Il y a là-dedans, – affirmait le journaliste, – plus de qualités qu’il n’en faut pour faire un chef-d’œuvre ; et plus de défauts aussi, mais de beaux défauts. C’en est un que d’allier dans les mêmes pages le plus déterminé scepticisme avec la passion la plus outrancière. Mais ce défaut-là nous transporte bien loin des livres fabriqués trop habilement par les manufacturiers de la littérature. Le roman de Carmen de Retz casse beaucoup de moules, heurte beaucoup d’habitudes, rudoie beaucoup de préjugés…
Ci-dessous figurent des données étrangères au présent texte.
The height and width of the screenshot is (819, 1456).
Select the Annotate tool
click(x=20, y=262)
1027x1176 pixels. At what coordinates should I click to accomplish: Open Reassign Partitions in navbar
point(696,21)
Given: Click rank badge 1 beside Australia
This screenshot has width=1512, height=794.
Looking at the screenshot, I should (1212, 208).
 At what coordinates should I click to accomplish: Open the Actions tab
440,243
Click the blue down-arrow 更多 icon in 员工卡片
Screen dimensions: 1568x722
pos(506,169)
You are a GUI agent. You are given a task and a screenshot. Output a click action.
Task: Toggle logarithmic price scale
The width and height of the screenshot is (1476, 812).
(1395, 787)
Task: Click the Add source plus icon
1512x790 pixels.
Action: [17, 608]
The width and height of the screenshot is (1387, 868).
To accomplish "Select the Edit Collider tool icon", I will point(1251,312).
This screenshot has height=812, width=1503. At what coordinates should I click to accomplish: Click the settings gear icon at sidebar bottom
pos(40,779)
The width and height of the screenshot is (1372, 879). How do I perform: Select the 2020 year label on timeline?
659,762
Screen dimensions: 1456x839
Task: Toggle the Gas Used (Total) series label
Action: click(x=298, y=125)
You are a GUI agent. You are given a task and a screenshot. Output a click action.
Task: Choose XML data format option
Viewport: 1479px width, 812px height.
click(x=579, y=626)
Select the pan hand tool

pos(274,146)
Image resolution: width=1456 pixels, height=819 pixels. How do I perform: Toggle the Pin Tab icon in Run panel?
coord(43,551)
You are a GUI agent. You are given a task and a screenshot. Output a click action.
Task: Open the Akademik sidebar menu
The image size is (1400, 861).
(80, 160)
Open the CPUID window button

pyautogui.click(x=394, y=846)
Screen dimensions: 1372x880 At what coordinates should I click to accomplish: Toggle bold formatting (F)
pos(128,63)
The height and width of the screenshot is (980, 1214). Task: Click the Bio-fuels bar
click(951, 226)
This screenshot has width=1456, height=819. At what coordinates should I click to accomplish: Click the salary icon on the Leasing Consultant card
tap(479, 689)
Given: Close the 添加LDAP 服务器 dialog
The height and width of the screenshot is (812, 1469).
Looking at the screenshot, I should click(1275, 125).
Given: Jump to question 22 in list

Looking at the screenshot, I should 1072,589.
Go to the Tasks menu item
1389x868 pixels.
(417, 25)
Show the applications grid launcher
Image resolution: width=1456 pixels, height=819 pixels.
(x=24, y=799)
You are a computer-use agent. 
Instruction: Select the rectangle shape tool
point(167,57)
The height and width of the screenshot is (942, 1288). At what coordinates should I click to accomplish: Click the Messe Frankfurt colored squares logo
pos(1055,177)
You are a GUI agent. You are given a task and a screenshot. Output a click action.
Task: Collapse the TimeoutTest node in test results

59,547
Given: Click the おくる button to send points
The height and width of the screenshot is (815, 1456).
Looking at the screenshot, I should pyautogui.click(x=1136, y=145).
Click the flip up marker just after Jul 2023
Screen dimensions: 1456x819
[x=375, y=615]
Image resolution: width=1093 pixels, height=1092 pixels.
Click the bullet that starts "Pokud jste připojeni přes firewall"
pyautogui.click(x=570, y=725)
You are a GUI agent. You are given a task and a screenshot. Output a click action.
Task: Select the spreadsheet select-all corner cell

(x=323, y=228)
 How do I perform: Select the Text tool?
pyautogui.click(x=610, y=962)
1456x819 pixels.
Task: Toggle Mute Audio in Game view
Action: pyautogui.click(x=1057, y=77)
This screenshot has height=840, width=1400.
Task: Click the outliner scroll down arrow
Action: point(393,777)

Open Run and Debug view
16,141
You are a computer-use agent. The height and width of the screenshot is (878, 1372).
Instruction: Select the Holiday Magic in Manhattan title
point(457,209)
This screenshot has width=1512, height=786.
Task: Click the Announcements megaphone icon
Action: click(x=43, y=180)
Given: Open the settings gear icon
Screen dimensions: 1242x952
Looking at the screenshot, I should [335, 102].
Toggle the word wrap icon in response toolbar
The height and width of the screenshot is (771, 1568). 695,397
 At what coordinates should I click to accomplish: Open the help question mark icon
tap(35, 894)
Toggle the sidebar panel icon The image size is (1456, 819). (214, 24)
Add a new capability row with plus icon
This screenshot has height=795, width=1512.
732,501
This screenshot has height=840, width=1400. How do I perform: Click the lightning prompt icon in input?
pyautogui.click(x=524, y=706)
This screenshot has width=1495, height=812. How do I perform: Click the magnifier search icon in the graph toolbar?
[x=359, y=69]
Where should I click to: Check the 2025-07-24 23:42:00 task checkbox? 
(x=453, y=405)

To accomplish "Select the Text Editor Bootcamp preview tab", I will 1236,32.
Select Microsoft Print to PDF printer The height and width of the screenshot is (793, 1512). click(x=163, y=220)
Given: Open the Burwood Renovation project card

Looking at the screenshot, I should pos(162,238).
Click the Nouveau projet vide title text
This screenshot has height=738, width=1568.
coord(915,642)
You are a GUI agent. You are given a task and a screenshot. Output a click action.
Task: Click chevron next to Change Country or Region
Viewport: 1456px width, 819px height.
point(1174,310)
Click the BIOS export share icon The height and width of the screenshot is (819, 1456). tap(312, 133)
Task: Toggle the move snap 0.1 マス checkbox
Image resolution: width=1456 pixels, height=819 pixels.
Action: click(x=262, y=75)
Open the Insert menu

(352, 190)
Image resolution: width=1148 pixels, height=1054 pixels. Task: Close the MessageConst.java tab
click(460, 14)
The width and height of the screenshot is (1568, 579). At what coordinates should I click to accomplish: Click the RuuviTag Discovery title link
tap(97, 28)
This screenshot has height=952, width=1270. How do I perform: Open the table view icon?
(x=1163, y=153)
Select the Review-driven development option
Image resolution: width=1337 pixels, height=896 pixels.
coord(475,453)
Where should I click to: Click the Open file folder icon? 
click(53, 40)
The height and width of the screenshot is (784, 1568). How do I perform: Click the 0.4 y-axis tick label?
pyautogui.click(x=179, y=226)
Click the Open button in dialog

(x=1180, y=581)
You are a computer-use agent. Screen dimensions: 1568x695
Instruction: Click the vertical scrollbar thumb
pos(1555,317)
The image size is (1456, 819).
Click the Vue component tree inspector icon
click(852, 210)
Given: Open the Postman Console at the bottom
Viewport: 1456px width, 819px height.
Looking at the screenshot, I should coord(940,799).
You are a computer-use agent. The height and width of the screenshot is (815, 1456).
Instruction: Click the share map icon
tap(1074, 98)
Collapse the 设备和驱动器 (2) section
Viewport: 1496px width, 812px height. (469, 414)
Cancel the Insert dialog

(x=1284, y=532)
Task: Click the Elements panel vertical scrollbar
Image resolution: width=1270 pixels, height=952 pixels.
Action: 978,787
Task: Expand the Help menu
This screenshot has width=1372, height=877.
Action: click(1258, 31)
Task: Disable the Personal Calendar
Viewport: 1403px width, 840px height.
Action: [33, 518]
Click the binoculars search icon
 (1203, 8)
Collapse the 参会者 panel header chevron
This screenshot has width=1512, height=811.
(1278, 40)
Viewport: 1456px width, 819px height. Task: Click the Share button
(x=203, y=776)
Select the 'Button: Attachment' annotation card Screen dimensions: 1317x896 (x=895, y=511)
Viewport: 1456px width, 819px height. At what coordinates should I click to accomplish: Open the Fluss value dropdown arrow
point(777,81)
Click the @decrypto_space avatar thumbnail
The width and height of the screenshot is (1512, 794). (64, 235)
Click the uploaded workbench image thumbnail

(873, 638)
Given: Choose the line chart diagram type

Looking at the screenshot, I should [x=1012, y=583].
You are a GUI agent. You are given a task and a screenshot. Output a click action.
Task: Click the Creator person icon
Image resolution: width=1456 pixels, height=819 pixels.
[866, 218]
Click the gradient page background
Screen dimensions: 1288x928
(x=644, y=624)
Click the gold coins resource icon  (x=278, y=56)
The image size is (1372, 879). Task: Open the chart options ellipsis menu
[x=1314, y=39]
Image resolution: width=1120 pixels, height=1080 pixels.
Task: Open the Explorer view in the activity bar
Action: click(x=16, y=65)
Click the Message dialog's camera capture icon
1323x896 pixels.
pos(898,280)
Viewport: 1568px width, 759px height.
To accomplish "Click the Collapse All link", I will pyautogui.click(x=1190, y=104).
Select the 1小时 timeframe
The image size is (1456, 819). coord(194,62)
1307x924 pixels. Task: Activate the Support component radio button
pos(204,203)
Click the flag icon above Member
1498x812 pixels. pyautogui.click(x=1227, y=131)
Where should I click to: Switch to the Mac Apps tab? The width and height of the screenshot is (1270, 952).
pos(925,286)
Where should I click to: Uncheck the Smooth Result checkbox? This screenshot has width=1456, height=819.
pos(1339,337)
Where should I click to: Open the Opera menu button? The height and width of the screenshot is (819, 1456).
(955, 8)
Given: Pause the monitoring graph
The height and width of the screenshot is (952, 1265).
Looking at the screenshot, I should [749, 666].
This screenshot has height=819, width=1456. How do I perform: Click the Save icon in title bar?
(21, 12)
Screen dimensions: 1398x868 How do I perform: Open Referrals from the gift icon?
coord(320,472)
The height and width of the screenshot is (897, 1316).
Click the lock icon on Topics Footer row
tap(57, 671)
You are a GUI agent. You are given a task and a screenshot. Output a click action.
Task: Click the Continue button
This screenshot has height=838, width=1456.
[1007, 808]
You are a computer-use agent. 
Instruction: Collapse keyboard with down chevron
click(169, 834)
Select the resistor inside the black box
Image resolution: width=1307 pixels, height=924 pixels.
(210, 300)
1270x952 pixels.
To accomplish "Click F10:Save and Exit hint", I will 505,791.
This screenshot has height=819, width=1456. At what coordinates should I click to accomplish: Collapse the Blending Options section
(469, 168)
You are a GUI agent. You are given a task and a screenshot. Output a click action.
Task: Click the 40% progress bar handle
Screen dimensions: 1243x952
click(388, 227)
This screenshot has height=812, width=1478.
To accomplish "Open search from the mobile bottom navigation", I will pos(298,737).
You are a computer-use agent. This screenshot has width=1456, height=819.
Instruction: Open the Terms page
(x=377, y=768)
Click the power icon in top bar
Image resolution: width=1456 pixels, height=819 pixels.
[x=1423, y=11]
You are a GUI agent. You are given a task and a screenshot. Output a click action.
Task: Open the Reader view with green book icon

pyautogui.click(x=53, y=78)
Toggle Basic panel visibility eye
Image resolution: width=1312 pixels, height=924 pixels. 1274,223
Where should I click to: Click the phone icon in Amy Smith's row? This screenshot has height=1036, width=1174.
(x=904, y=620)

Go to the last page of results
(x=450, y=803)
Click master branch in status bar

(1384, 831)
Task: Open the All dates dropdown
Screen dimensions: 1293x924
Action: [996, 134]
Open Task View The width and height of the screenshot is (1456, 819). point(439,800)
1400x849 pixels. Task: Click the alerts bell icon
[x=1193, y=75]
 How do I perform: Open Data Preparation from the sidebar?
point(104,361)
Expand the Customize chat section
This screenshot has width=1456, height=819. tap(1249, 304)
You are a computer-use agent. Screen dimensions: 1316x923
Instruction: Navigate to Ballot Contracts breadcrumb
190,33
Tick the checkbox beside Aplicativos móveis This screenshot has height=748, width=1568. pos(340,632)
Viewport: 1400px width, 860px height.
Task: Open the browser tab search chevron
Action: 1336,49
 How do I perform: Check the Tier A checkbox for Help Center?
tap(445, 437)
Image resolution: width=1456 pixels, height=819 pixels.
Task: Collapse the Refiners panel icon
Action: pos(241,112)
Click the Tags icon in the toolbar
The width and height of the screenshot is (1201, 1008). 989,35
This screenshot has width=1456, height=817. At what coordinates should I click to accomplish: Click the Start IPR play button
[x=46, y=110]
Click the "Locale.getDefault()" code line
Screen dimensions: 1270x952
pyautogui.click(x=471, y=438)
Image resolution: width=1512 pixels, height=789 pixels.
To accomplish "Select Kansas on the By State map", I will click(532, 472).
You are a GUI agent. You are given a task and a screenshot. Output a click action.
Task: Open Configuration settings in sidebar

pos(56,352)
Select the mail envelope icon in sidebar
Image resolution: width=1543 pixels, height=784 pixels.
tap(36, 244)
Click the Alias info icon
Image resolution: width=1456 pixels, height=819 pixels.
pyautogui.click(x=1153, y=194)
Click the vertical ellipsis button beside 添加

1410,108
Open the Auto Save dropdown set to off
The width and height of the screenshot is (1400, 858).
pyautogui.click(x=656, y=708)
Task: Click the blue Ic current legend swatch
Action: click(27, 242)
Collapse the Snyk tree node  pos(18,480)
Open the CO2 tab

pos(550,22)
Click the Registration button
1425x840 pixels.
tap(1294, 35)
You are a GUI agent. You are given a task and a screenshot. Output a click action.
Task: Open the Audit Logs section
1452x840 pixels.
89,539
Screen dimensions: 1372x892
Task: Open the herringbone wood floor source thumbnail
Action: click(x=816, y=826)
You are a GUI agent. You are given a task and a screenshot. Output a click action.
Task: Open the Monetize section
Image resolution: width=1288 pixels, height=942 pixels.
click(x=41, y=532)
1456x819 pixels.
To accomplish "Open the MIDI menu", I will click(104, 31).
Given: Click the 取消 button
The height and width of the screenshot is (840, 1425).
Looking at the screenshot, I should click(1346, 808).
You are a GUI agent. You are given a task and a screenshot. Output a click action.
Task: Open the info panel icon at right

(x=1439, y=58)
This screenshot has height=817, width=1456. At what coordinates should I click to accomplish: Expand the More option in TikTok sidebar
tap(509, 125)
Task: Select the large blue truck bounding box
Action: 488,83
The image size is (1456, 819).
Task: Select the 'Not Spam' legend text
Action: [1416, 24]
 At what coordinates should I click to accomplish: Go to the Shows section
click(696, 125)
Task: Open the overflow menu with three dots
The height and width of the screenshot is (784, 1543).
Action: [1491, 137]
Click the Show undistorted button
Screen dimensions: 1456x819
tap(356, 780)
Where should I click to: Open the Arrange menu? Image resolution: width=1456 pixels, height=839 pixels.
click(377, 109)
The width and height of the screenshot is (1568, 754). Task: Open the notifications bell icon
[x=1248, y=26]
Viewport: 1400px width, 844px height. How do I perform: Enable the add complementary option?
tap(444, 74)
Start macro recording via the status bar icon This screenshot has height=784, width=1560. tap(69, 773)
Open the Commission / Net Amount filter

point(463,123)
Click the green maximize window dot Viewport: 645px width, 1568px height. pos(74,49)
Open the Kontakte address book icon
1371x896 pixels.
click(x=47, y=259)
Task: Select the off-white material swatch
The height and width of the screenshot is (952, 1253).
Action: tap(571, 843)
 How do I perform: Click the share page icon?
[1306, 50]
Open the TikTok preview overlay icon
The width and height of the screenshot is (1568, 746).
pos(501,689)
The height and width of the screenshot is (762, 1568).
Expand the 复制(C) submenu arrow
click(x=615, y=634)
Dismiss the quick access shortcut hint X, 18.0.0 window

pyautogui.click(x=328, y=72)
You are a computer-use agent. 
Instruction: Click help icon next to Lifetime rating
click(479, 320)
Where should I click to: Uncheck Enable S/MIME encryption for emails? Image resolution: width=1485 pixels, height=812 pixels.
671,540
… Trop de préjugés, hélas ! Il y a des préjugés qui consolident profitablement la religion et la morale ; et ces deux vieilleries, quoi qu’on en médise, ont encore du bon ; je ne vois guère par quoi les remplaceraient ceux qui s’efforcent d’en faire table rase. Carmen de Retz appartient à cette phalange révolutionnaire. Il faut le regretter deux fois, car c’est un très beau talent qui sert là une très vilaine cause. Les jeunes filles ne liront pas Sans savoir pourquoi ; les jeunes femmes même feront sagement de s’en abstenir. Il faut des imaginations aguerries pour affronter sans vertige tant de paradoxes étincelants, tant de beaux mensonges séducteurs, au fond desquels rien ne se trouve que le plus terrible des nihilismes, – le nihilisme du bien et du mal, destructeur de tout.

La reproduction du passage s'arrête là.